───── EXERCISE TEXT ─────

I also have another smaller set of samples which have been run twice as technical replicates on the qPCR machine in order to study the effect of qPCR noise on my classifier.

I have a particular cut-off probability $P$ for my logistic regression model, such that we must be at least $P$ confident to classify a test sample as $A$ (similarly for $B$), otherwise no classification is returned.

I would like to incorporate the effect of qPCR noise into my logistic classifier in order to return a more accurate classification probability for a particular test sample.

My model for the qPCR noise for a particular sample $i$ is given by

$$X_i\sim N(\mu_i, \sigma^2I).$$

The logit is then given by

$$t_i = \beta_0 + \beta^TX_i,$$

with distribution

$$t_i\sim N(\beta_0+\beta^T\mu_i, \sigma_t^2),$$

where $\sigma_t^2=\|\beta\|_2^2\sigma^2$.

───── GIVEN MATERIAL ─────

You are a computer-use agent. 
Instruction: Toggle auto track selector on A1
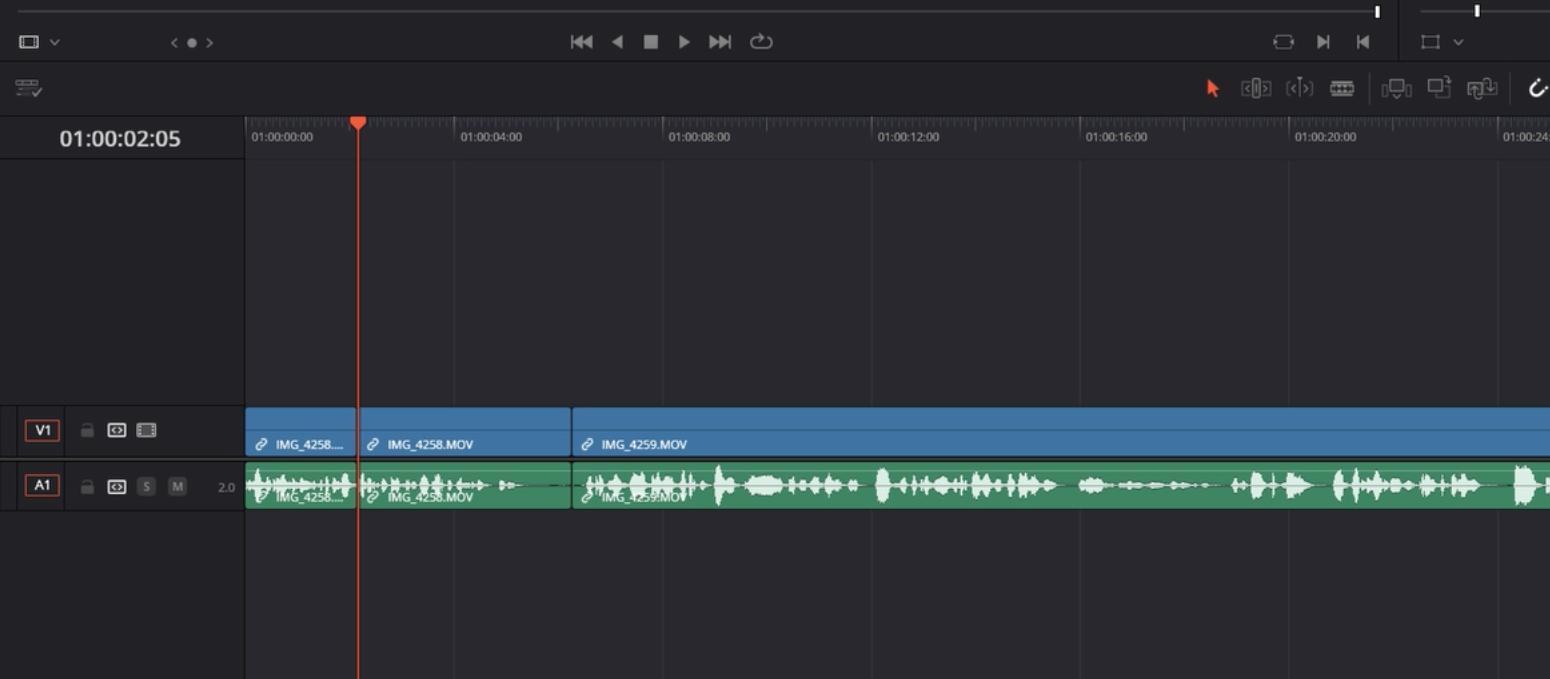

─────

> [ACTIVITIES]
1 > Which formulas does the qPCR post set on lines of their own? List all of them.
2 > Retype the qPCR post from "I also have" up to and including "particular test sample.".
This data has no connection to the qPCR post.

> [RESPONSES IN ORDER]
1 >
- $X_i\sim N(\mu_i, \sigma^2I)$
- $t_i = \beta_0 + \beta^TX_i$
- $t_i\sim N(\beta_0+\beta^T\mu_i, \sigma_t^2)$

2 >
I also have another smaller set of samples which have been run twice as technical replicates on the qPCR machine in order to study the effect of qPCR noise on my classifier.

I have a particular cut-off probability $P$ for my logistic regression model, such that we must be at least $P$ confident to classify a test sample as $A$ (similarly for $B$), otherwise no classification is returned.

I would like to incorporate the effect of qPCR noise into my logistic classifier in order to return a more accurate classification probability for a particular test sample.